» **Task instructions**: Pull every line containing "agent" out of the listing below.

[Supplied entries Boundary: Start]

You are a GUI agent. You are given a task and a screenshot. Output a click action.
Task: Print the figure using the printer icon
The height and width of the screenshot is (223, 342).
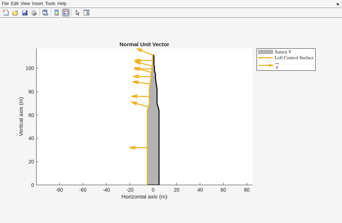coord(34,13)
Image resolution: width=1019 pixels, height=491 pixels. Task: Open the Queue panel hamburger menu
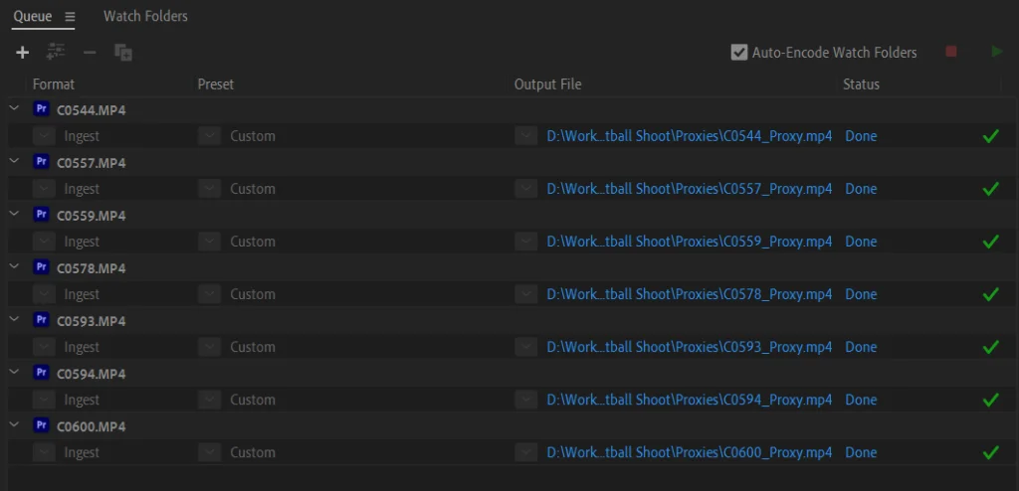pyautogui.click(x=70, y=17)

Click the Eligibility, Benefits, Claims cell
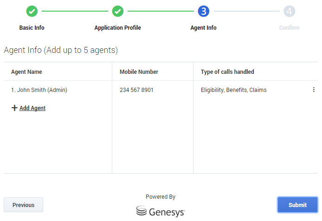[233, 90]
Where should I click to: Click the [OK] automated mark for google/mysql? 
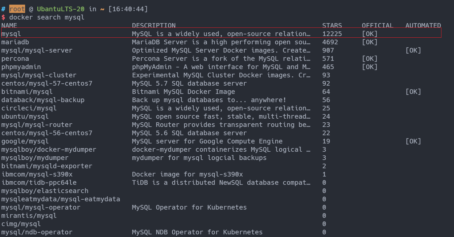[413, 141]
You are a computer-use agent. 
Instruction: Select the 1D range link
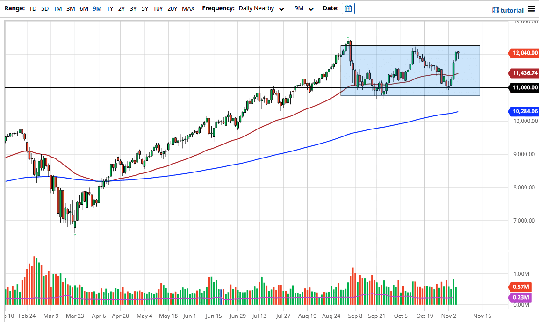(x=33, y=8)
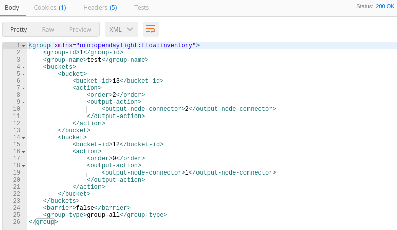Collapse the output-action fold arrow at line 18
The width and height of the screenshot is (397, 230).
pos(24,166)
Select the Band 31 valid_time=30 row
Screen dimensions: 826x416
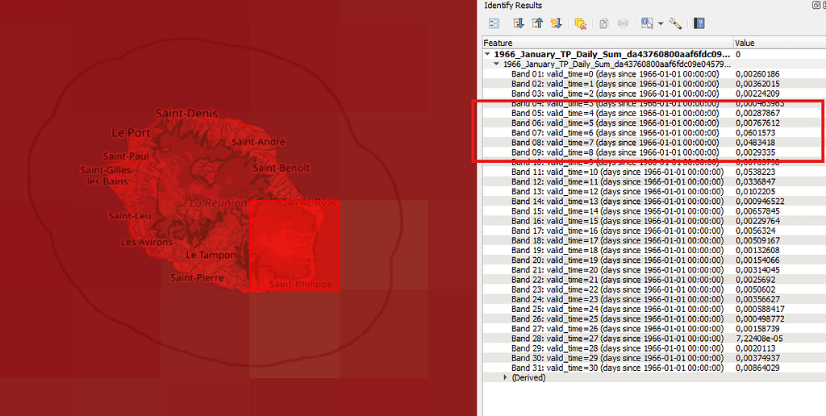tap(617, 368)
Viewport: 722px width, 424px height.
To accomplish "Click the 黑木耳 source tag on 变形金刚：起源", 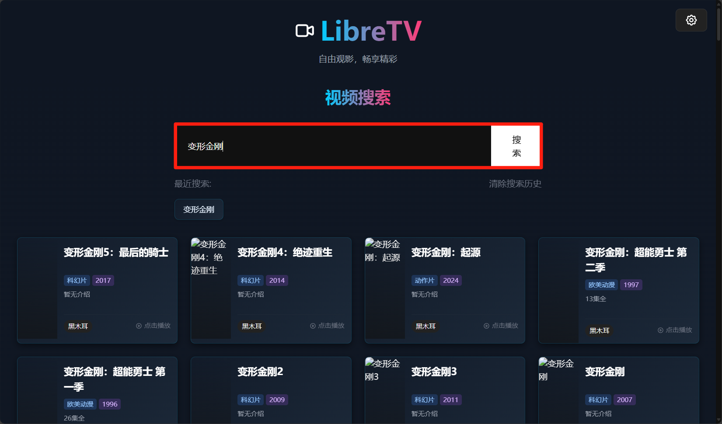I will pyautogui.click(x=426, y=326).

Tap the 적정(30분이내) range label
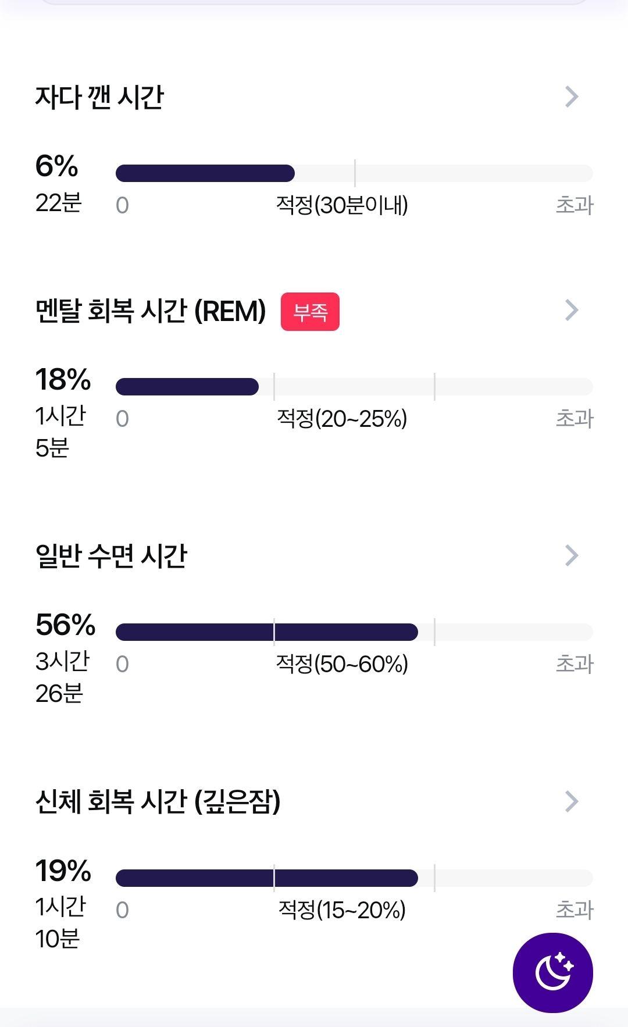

[Supplied entries Boundary: End]

» **Reply to the task**:
You are a GUI agent. You are given a task and a screenshot. Output a click action.
You are a computer-use agent. 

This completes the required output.